Unlike cartilage, most tissues in our bodies ?including skin, blood vessels and bone ?regenerate themselves constantly. Tissue engineers try to capitalize on the body's own regenerative powers to grow replacement tissues that can be transplanted without risk of rejection. Donor cells from the patient are used as a starting place to eliminate rejection risks.
Most tissue engineering involves honeycombed plastic templates or hydrogels called scaffolds that are used to guide colonies of donor cells. Donor cells can be either adult stem cells or other immature cells. Athanasiou's latest work was done using chondrocytes, or cartilage cells.

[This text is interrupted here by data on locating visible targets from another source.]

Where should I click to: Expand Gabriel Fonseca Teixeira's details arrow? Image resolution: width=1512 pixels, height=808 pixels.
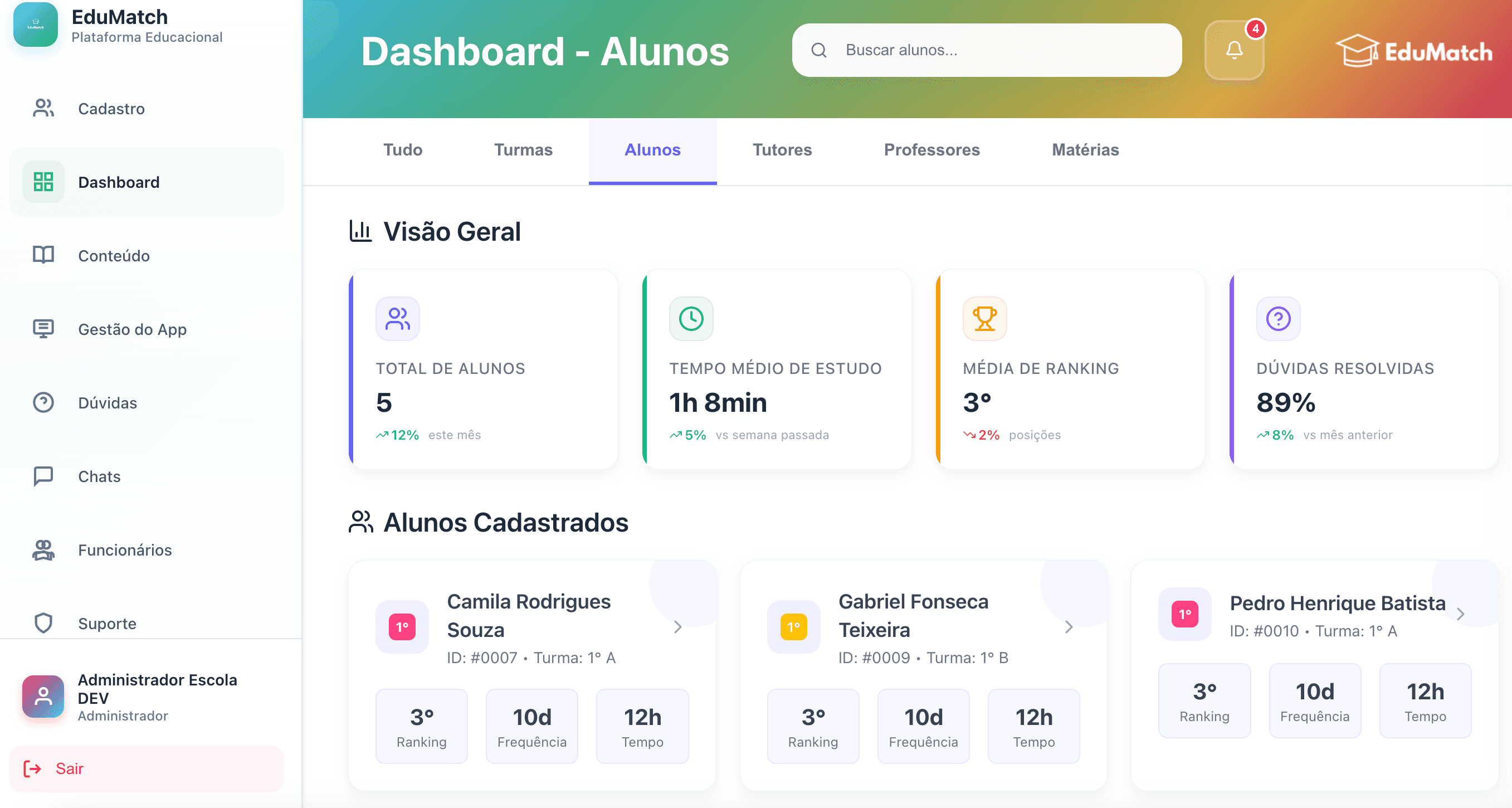[x=1069, y=627]
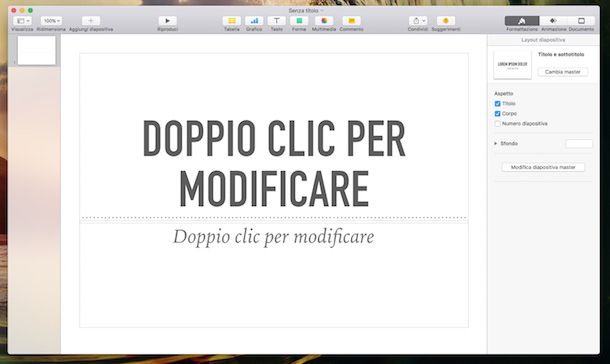This screenshot has width=610, height=364.
Task: Open the Multimedia browser icon
Action: click(x=324, y=21)
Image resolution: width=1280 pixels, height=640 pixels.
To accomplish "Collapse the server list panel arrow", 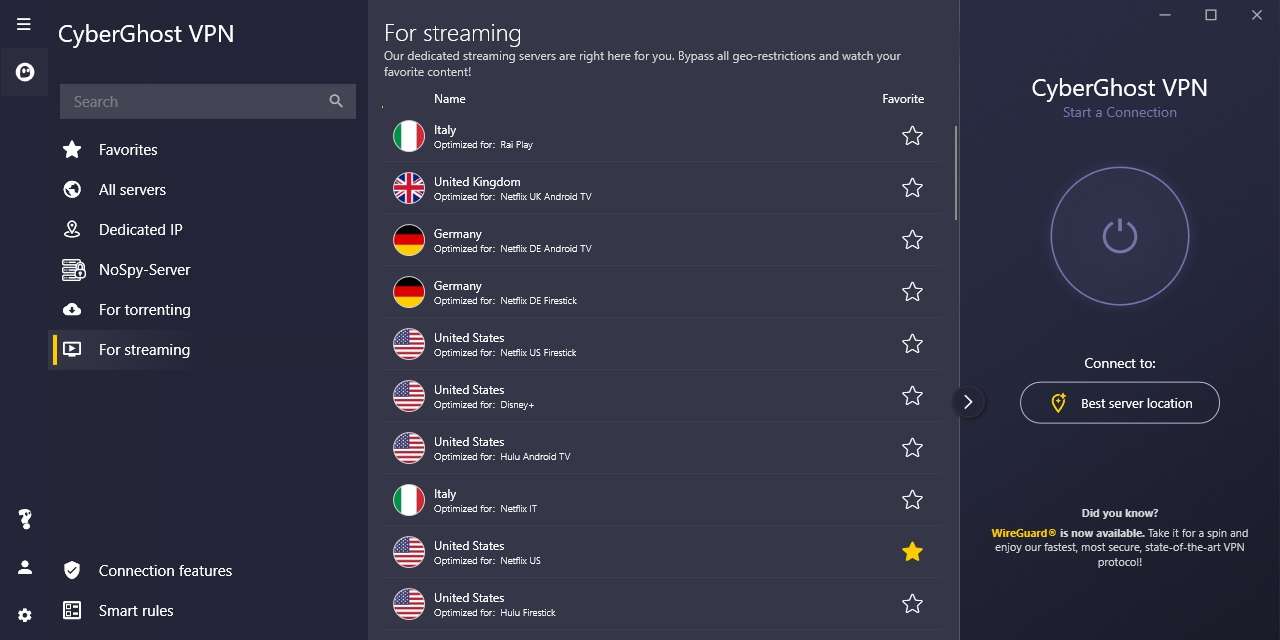I will click(x=968, y=402).
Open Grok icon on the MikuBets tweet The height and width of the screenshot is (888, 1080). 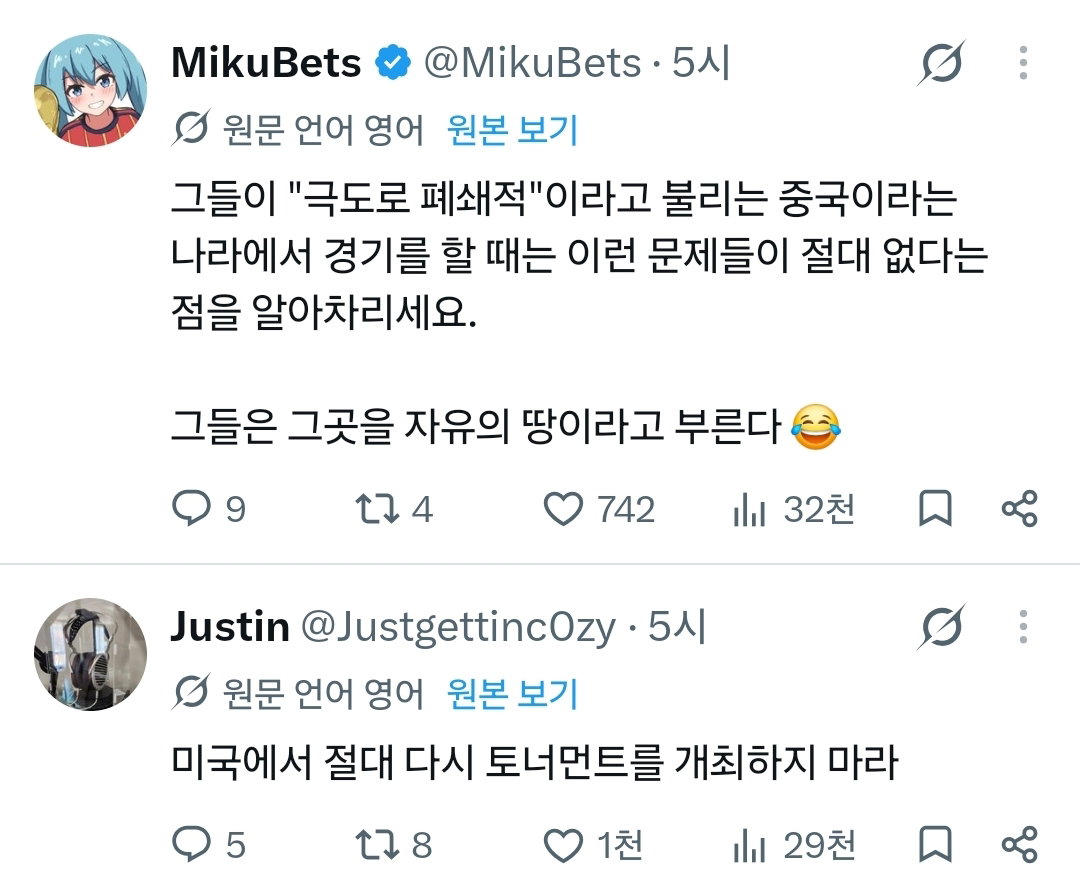pyautogui.click(x=942, y=63)
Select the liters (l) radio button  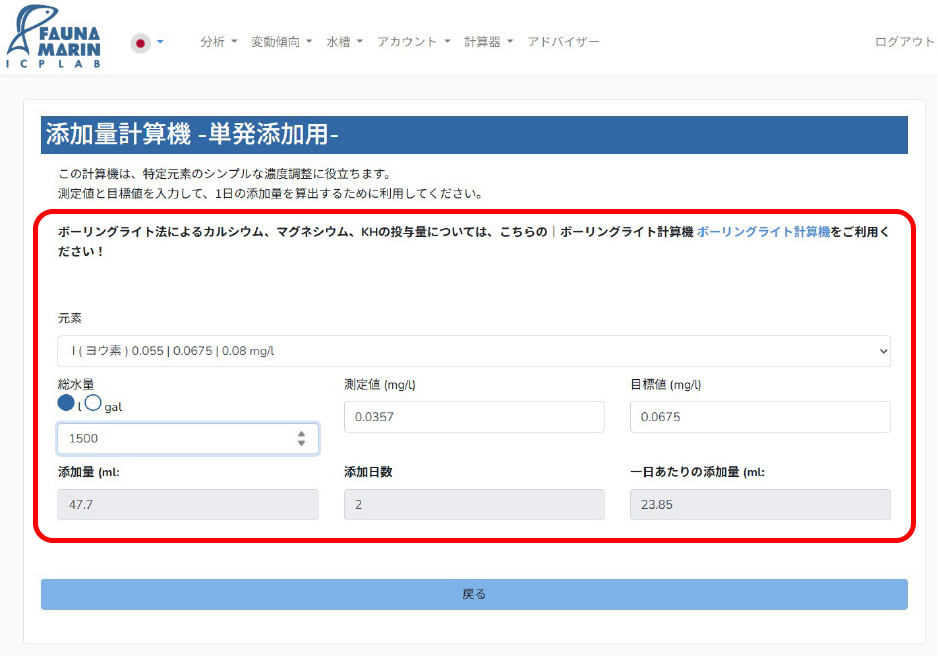point(66,403)
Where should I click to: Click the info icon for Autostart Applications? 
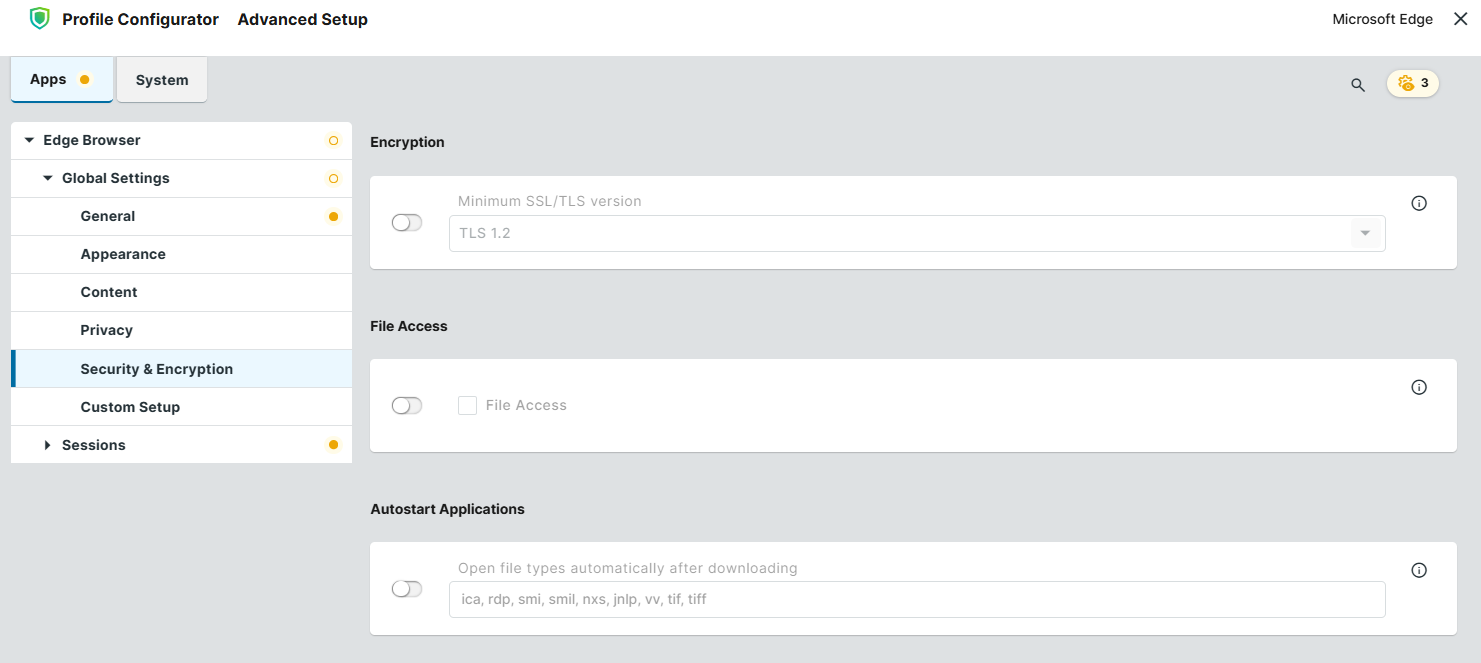pyautogui.click(x=1418, y=570)
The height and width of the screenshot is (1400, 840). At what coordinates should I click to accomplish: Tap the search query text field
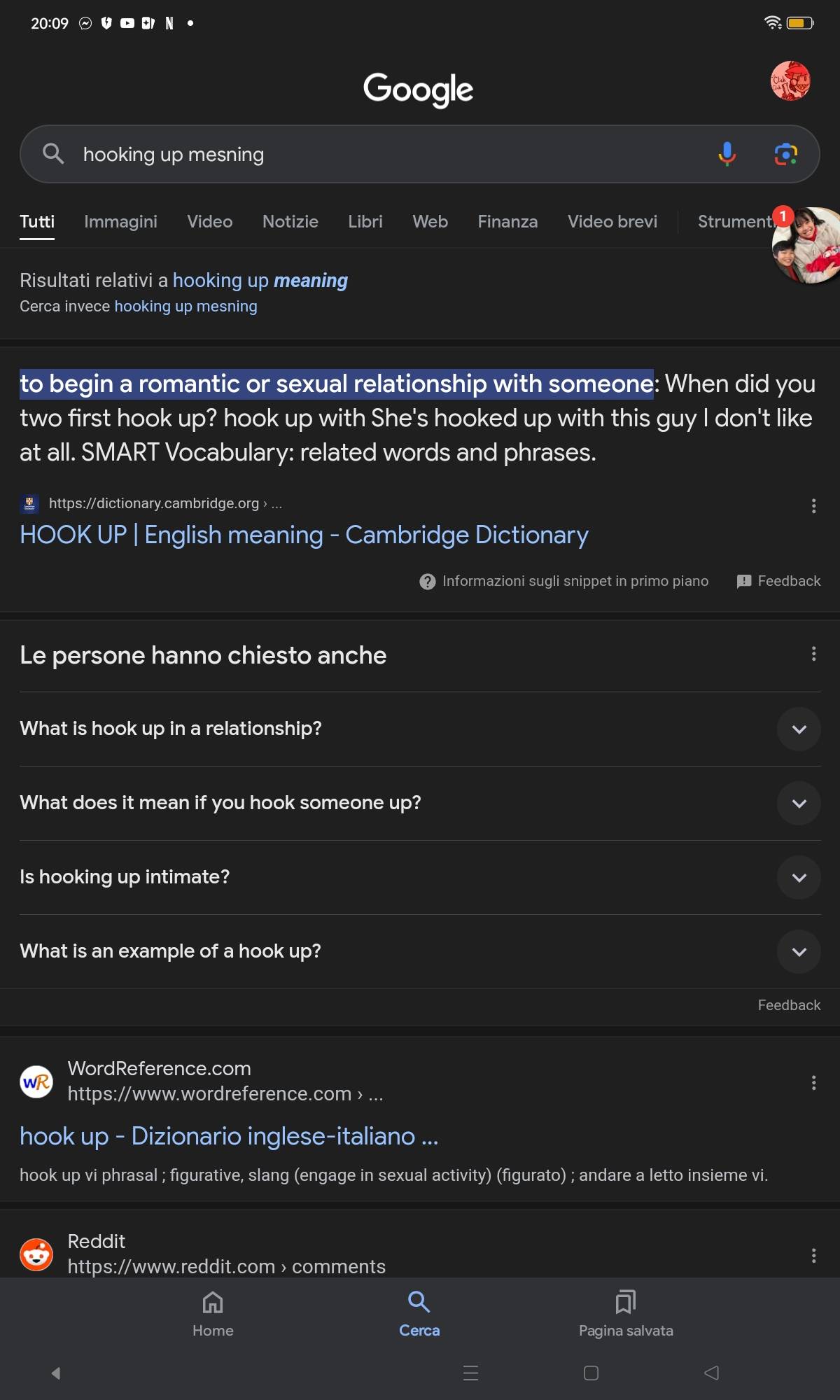click(392, 154)
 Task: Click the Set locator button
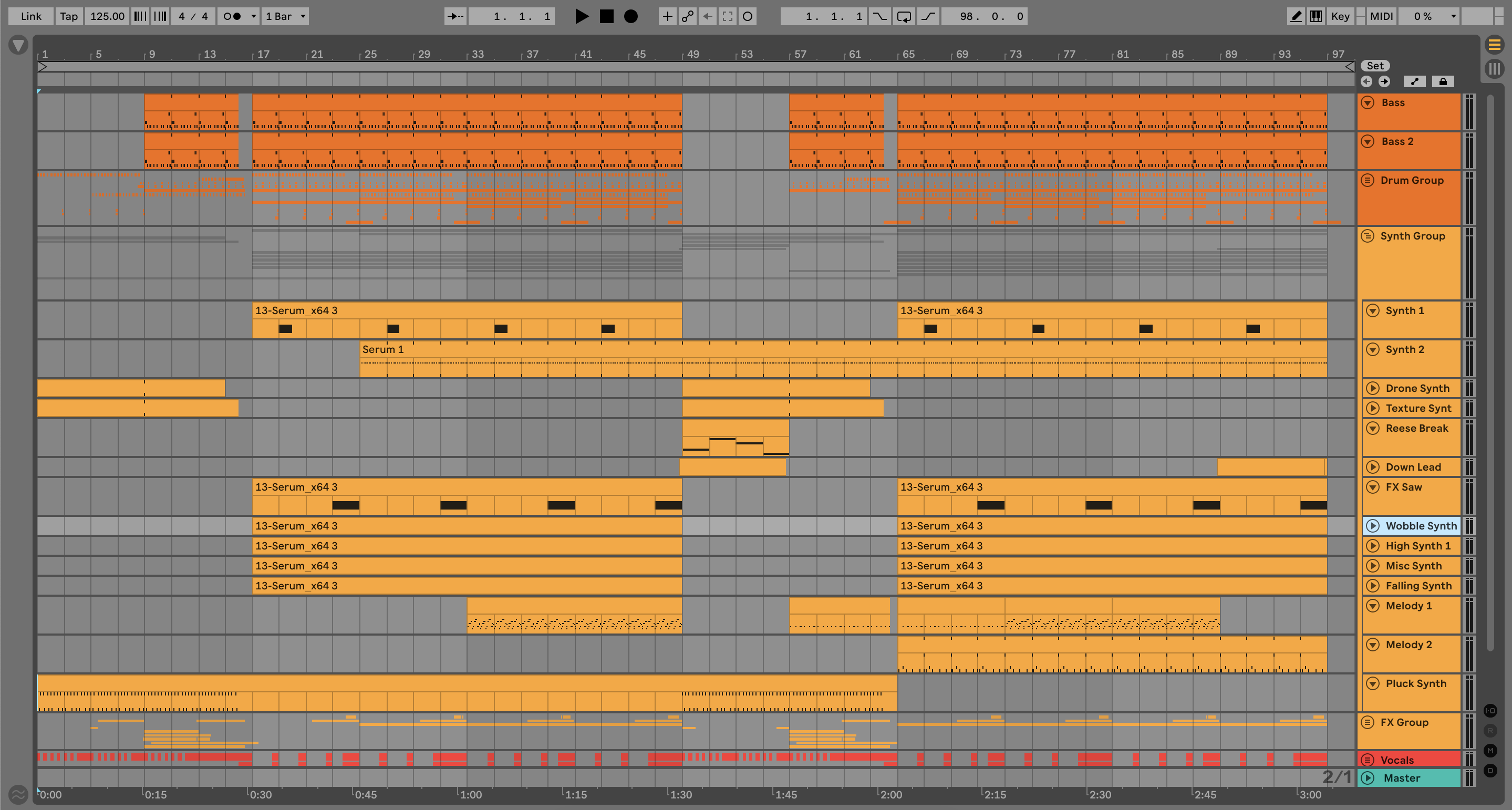coord(1375,66)
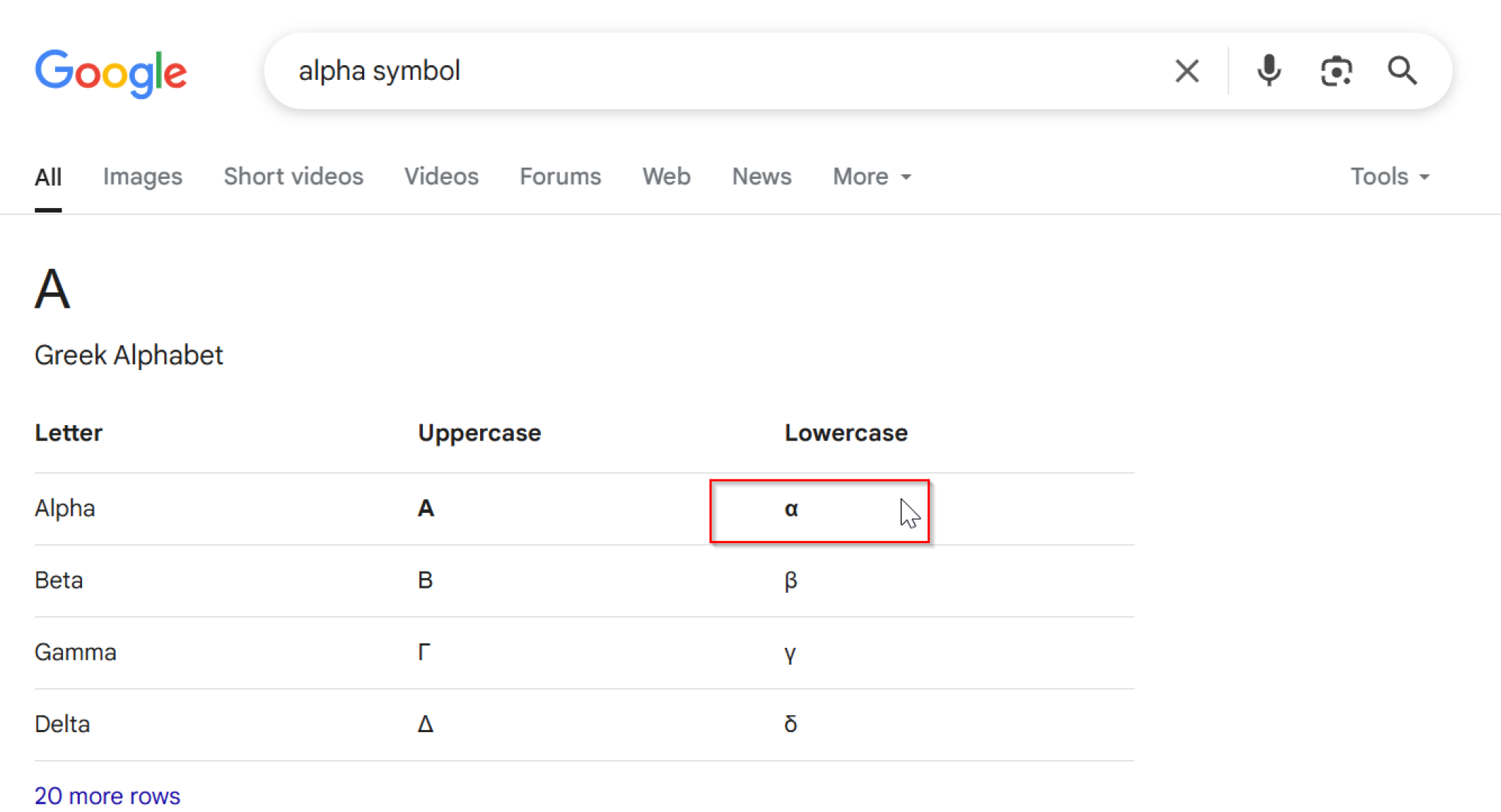This screenshot has height=812, width=1501.
Task: Click the lowercase beta symbol
Action: coord(791,580)
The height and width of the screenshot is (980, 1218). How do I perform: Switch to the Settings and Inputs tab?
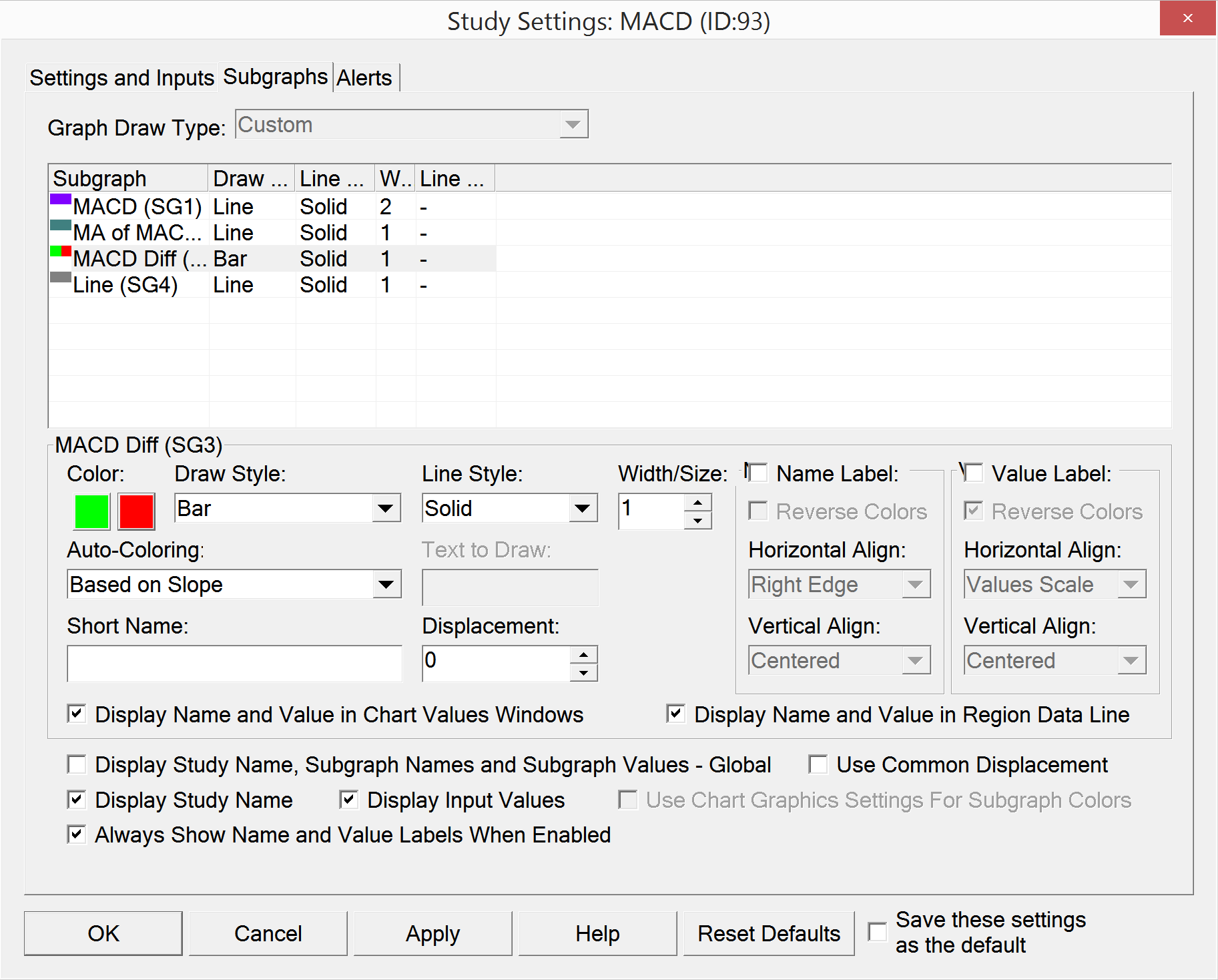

Athanasiou, a former president of the international Biomedical Engineering Society, helped pioneer the development of coin-sized scaffolds in the early 1990s that are now the state-of-the-art clinical option for repairing small defects in articular knee cartilage.
His lab is also working on techniques to grow replacement knee menisci, the kidney shaped wedges of cartilage that sit between the femur and tibia and absorb the compressive shock that the bones undergo during walking and running. Over the past 18 months, he and his students Adam Aufderheide and Gwen Hoben have perfected methods of growing meniscus-shaped pieces of cartilage, but they are still trying to perfect the mechanical strength of the engineered meniscus tissue, which must be able to withstand up to an astounding 2,400 pounds per square inch of compressive pressure.